Officials – and the structure of the new regulations – make it clear that increasing investment in Islamic products is one of the aims of the changes. “The PRS will contribute to the growth of Islamic fund products,” Zakie Ahmad Shariff, a board member of the Private Pension Administrator (newly founded to oversee the PRS funds) and CEO of the Federation of Investment Managers Malaysia, told international press. Analysts agreed that those investing in the new system would gain from sharia-compliant offerings in particular.
Of the first 30 products offered through the PRS, only six will be Islamic, with the expectation that there will be more to come. The eight existing PRS providers ¬– all of which have sharia-compliant arms – can offer between three and seven conventional products through the system, but can provide up to 10 products if they offer Islamic schemes as well.
As the domestic market grows in new segments, Malaysia continues to cement its position as one of the world’s leading sharia-compliant sectors. It is particularly strong in sukuk (Islamic bonds), which accounted for 68.7% of the $84.4bn issued globally last year and 71% of the $43.5bn launched in the first quarter of 2012 (a 55% increase on 2011’s first quarter).
In July, Axiata, Malaysia’s leading mobile telephone operator, announced it was looking to raise up to $1.5bn in sukuk issues to tap low-cost long-term funds and increase its capital efficiency. It will be the first Asian telecoms firm to issue multiple currency sukuk, according to the company. The launch was “strategic” and targeted at investors in the region, as well as the Middle East and Europe, and officials said the move would help strengthen Malaysia’s position as a global sukuk leader.
The private sector and government bodies are likely to provide further issuances in the near future as Malaysia rolls out its ambitious Economic Transformation Programme, which envisages large investments in infrastructure and services and aims to develop the economy to boost value added and strengthen value chains.

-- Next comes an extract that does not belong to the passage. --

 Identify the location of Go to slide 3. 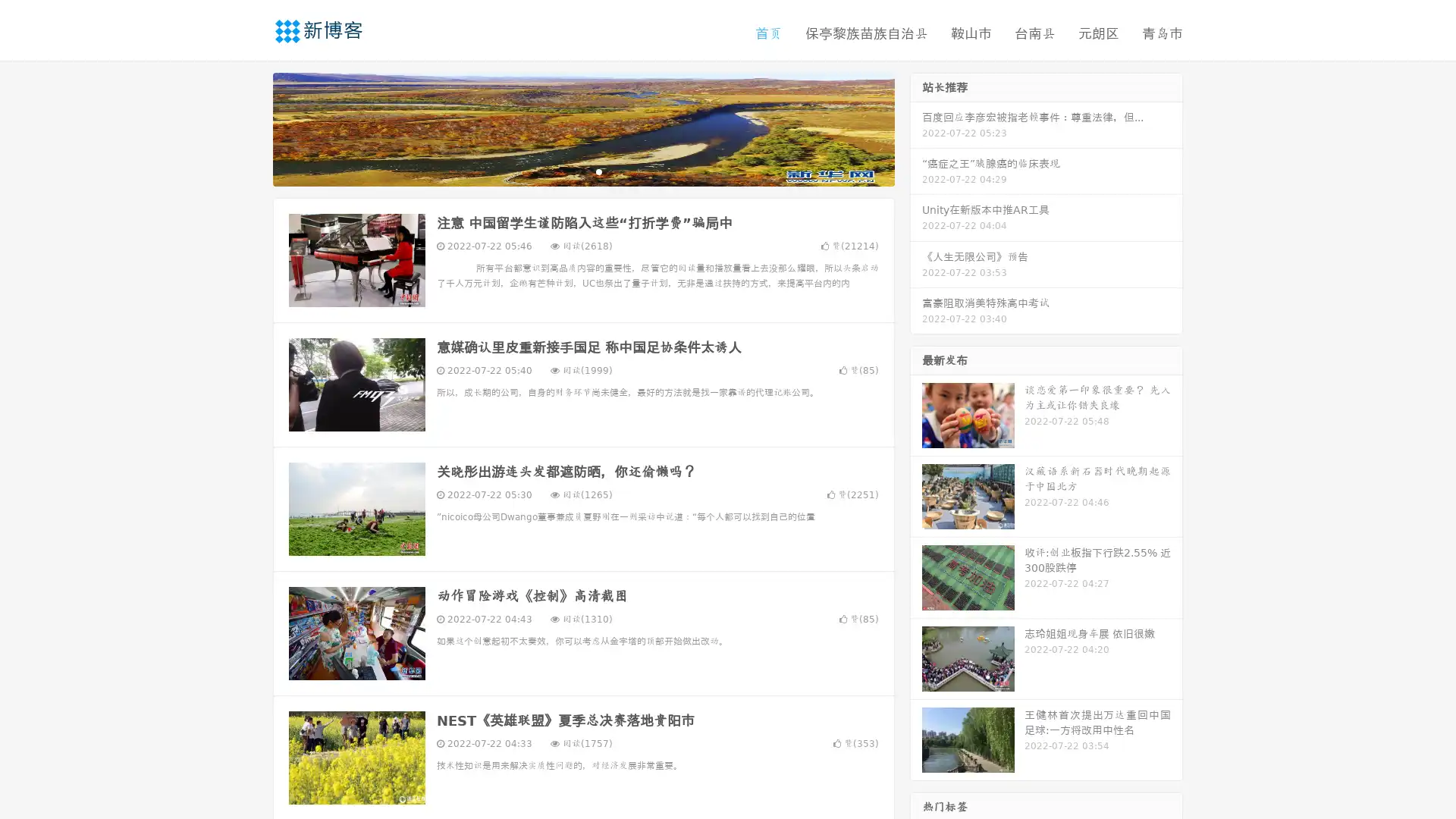
(598, 171).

While Malaysia’s Islamic finance sector continues to be a world leader, the industry’s rise to global prominence is relatively new. As elsewhere in the world, growth has brought on regulatory challenges, and some parts of the industry lag behind others.
“Sharia-compliant trustee management needs to move forward,” Abdul Jalil Rasheed, the CEO of Aberdeen Asset Management, which moved into Islamic finance in Malaysia in 2009 and counts the EPF as its biggest customer, told OBG. “Asset management is still a very locally driven business in Malaysia. There are currently 16 licences in the market for Islamic asset management, not all of which are doing well.”
Rasheed suggests that “innovation needs to slow” so that Islamic finance can put down deeper regulatory roots and to prevent firms from over-extending themselves, adding that the market may still not be mature enough for sharia-compliant hedge funds to flourish.
As Deputy Finance Minister Datuk Awang Adek Hussin noted last year, greater cooperation among Islamic finance experts, religious scholars, government bodies and the private sector is needed to support and consolidate the industry. “Although Malaysia’s Islamic financial performance has shown encouraging development, we should not be complacent with our achievements thus far,” he said.